The Role of Tight Junctions in Cancer Metastasis

Dr. Tracey A. Martin
Lecturer in Cancer and Cell Biology
Metastasis & Angiogenesis Research Group
Department of Surgery
Cardiff School of Medicine, Cardiff University
Heath Park, Cardiff CF14 4XN, UK

Abstract: As the most apical structure between epithelial and endothelial cells, Tight Junctions (TJ) are well known as functioning as a control for the paracellular diffusion of ions and certain molecules. It has however, become increasingly apparent that the TJ has a vital role in maintaining cell to cell integrity and that the loss of cohesion of the structure can lead to invasion and thus metastasis of cancer cells. We will present data showing how modulation of expression of TJ molecules results in key changes in TJ barrier function leading to the successful metastasis in breast and prostate cancer. It is apparent that changes in the function and regulation of TJ in cancer is not just a by-product of cancer progression but is integral to its formation and persistence, eventually enabling metastasis and secondary disease. As such, this area of research is of fundamental importance in the effort to understand and alleviate this terrible disease.

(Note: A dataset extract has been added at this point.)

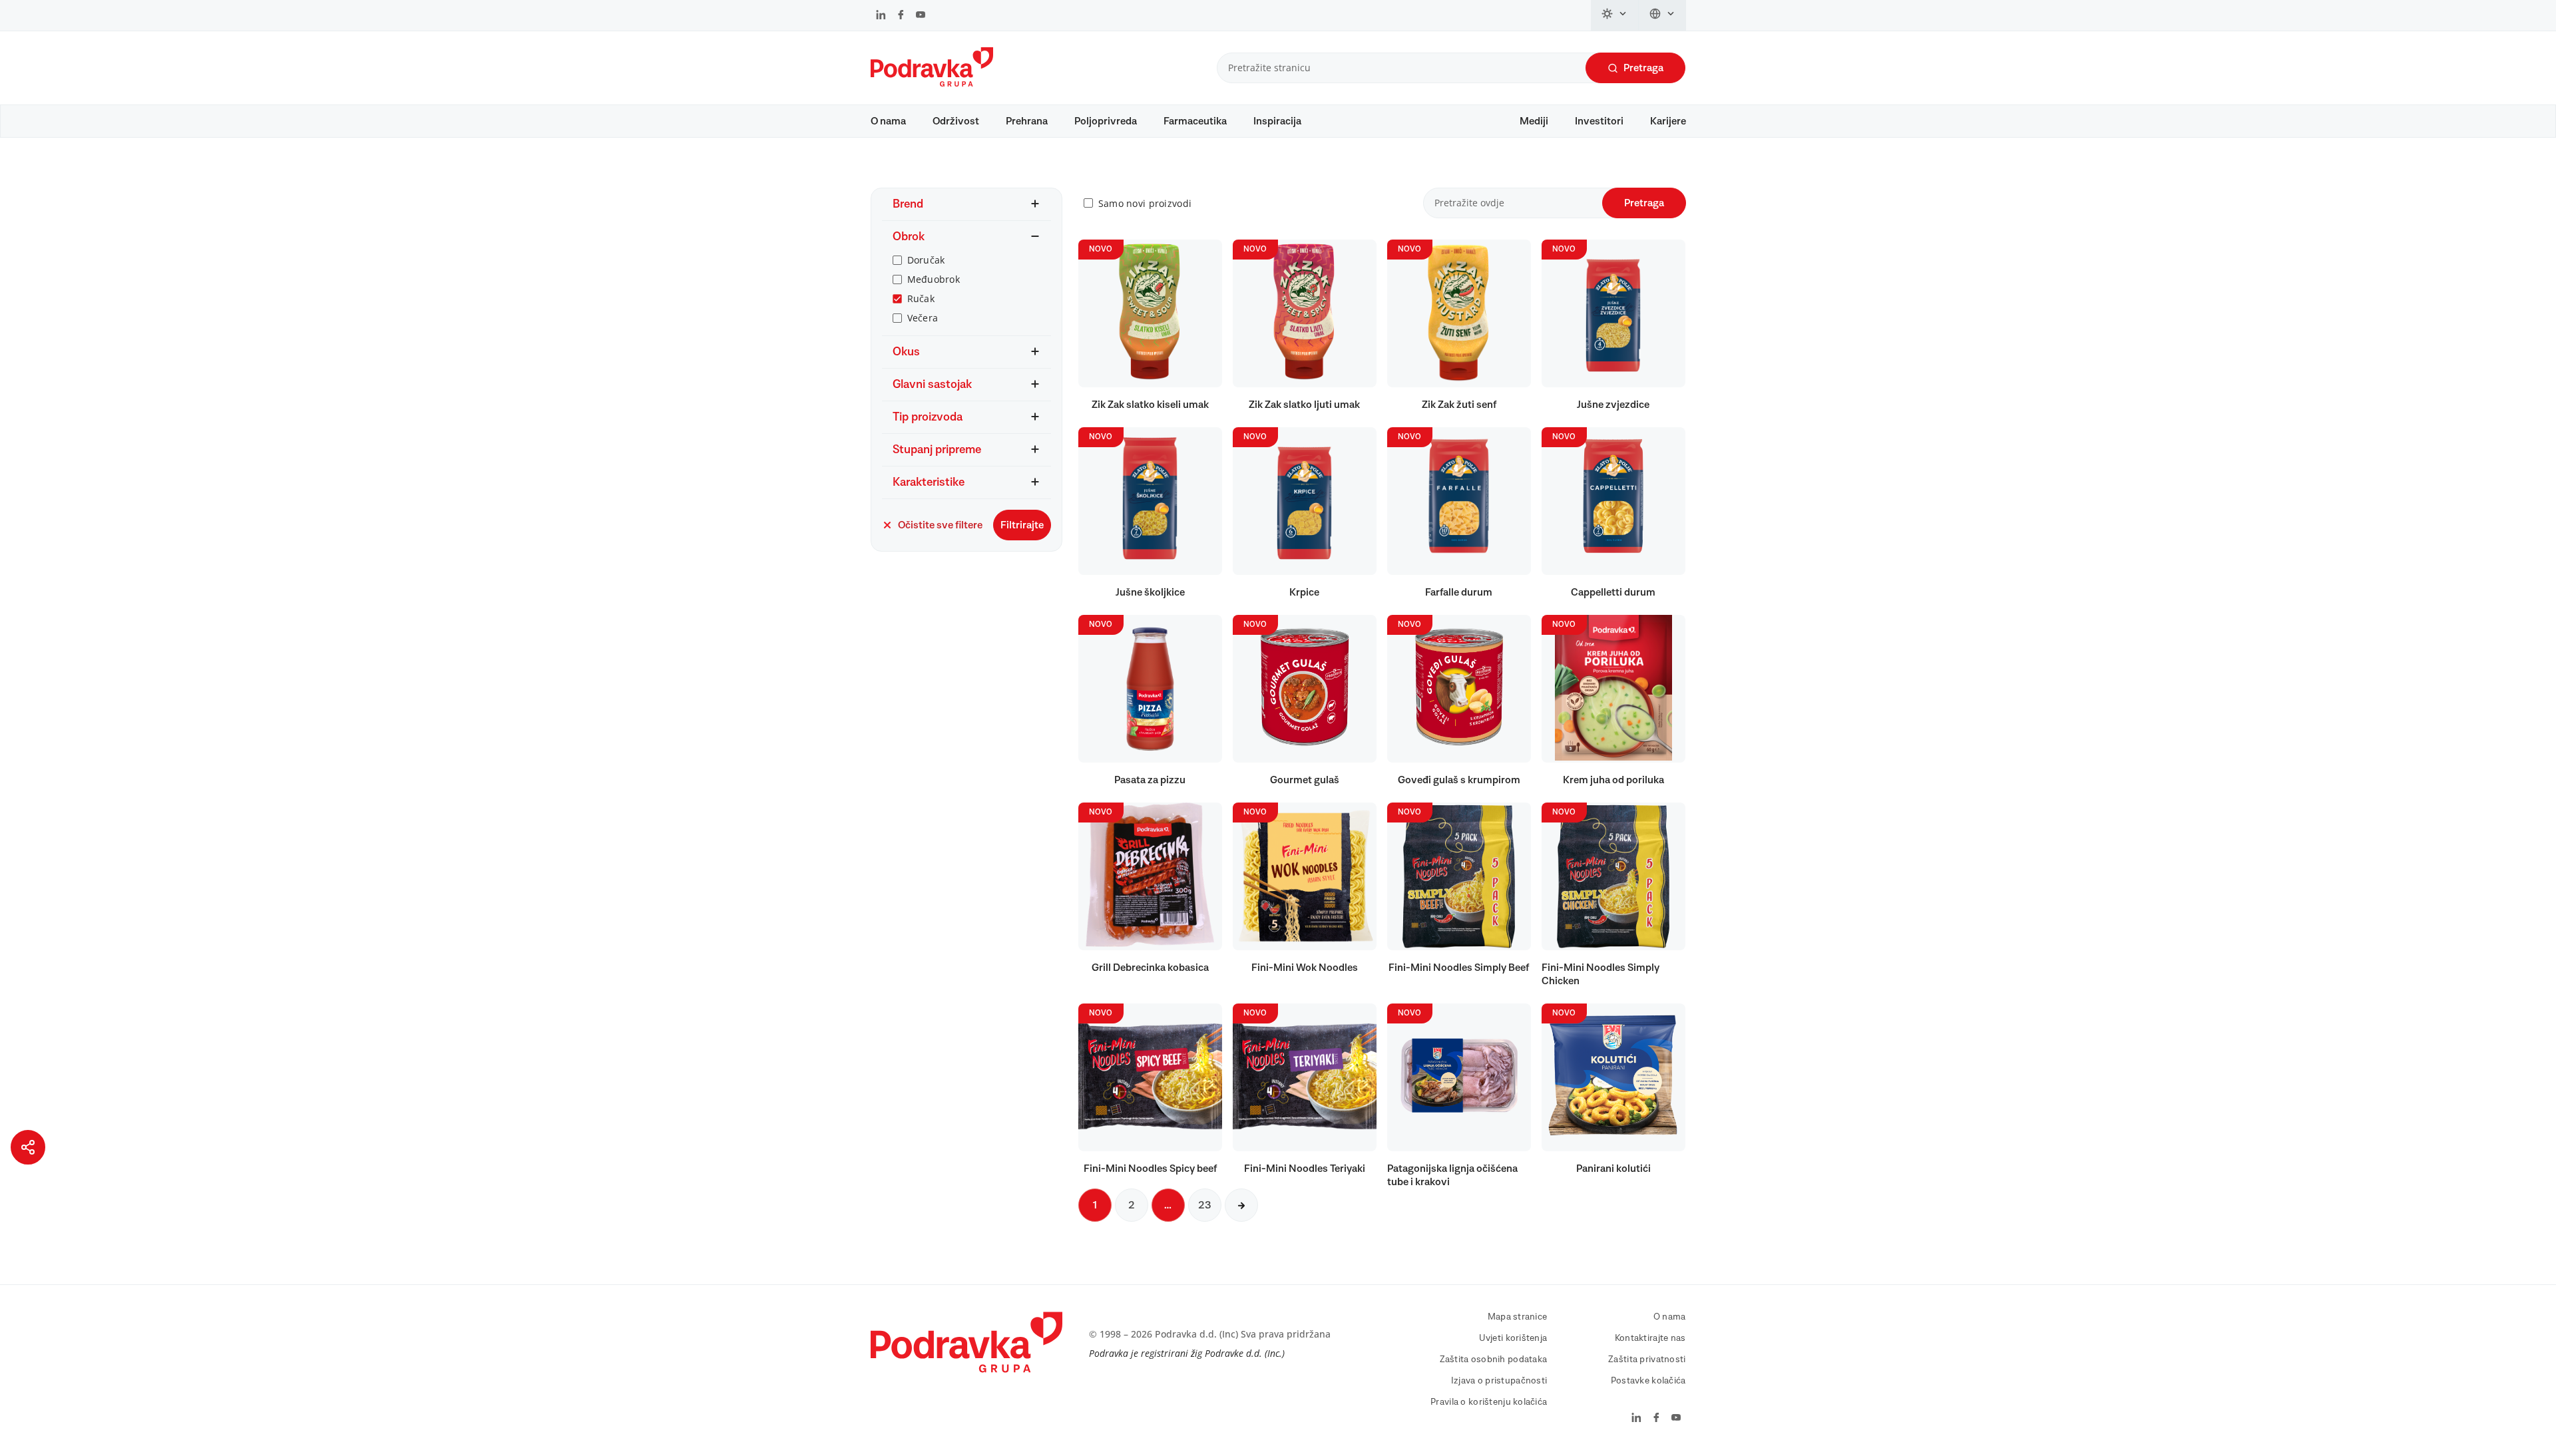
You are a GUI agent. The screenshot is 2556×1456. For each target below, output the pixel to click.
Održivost (956, 121)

Brief Biography of the Speaker:
Following her first degree in Microbiology with Genetics, Dr Tracey Martin began her research career with a PhD in microbial molecular ecology at Cardiff University, Wales. In 1997, she became a research fellow at the Department of Surgery, Wales College of Medicine, where she still works. Initially working jointly with MARG and the Wound Healing Research Unit, in 2000 she moved fully to MARG and was appointed as a non-clinical lecturer in August 2003. She was a the recipient of an Astra-Zeneca Scholarship at the San Antonio Breast Cancer Symposium in 2002. Her main interests are how tight junctions function between normal and cancerous cells, and the interaction of cancer cells in cell-adhesion and cell-signalling; she is especially interested in VE-cadherin and how this molecule is involved in angiogenesis. In addition, she has also investigated the role of HGF/SF and other cytokines/growth factors in affecting angiogenesis and tight junction function of both endothelial and in breast & prostate cancers, together with the HGF/SF antagonist, NK4 and other anti-angiogenic molecules.